A URL and image from an album cover by the Scorpions has made it onto the IWF list, due to its use of a naked child on it. The album, when sold on sites like Amazon in the UK has a UK version of the cover which features the band members, but Amazon.com does host the reportedly illegal image, and it is thought has also been reported to the IWF over the weekend.
Blocking images of child abuse is something that is worthwhile and while things cannot be totally blocked on the Internet, if nothing were done then perhaps even more draconian measures could be enforced. The blocking of the whole Wikipedia article rather than just the image is what is causing a lot of noise from Internet users, and to some extent this may be down to the ways different providers implement the IWF list. It would appear some UK providers that have the IWF list are blocking the high resolution image, but still serving the Wikipedia page with the smaller resolution thumbnail. Whether the IWF will continue to block this image hosted in many other places on the Internet as they are reported is something we will have to watch unfold. Back in 2007 O2/Be were in the headlines over some Lycos blocking, and UK Online customers seem to frequently comment on Rapidshare being blocked.

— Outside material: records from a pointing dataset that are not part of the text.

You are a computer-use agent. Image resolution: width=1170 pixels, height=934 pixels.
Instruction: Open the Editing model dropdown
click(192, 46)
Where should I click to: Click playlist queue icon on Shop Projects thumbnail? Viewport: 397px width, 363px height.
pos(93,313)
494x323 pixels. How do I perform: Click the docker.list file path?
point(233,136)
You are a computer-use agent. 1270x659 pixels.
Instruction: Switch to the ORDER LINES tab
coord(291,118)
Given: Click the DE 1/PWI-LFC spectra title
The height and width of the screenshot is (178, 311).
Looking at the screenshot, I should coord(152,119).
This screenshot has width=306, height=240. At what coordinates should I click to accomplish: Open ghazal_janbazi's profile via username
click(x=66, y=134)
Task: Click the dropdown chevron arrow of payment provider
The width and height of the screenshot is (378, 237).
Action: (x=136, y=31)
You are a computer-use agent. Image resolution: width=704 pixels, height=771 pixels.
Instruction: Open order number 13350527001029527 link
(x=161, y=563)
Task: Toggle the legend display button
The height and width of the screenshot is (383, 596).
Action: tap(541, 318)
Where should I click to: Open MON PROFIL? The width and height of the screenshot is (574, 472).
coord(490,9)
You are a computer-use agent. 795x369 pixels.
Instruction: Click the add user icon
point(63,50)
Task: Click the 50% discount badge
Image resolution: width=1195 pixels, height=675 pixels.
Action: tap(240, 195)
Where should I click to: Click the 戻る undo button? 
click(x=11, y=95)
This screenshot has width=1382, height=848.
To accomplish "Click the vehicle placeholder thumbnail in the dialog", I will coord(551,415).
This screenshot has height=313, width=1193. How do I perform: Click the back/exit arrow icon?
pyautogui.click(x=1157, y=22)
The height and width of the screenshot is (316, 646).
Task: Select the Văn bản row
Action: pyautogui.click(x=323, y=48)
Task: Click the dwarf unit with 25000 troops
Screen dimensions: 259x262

There are some suggesting that this whole situation feels like censorship of Wikipedia, and this is not because Wikipedia is not visible to people, but rather the way Wikipedia tracks editing of articles by anonymous users. Where people vandalise an article, Wikipedia blocks the IP address they come from, which, with the IWF proxy filters working on the site at present, means a large amount of the UK is seen as just a few IP addresses by the site. Registered users on Wikipedia can still edit articles.
In terms of moving forward it appears things are at an impasse since Wikipedia has a policy that it does not censor content and the material is hosted outside the UK so does not fall in to any jurisdiction where the UK can issue a take-down notice, if the image was deemed illegal. The IWF talking to the BBC indicates that it had contacted the police prior to adding the page to its list. A statement from the IWF about the Wikipedia URL in question was released yesterday. The Wikimedia Foundation, the not-for profit behind Wikipedia has also released a statement in which it urges the IWF to remove Wikipedia from its blacklist, along with a Questions & Answers page for those affected.
BBC Radio 4 interviewed both the IWF and Wikipedia this morning on their program. For those who missed it, you can listen again on the BBC website. The piece was at 08:54.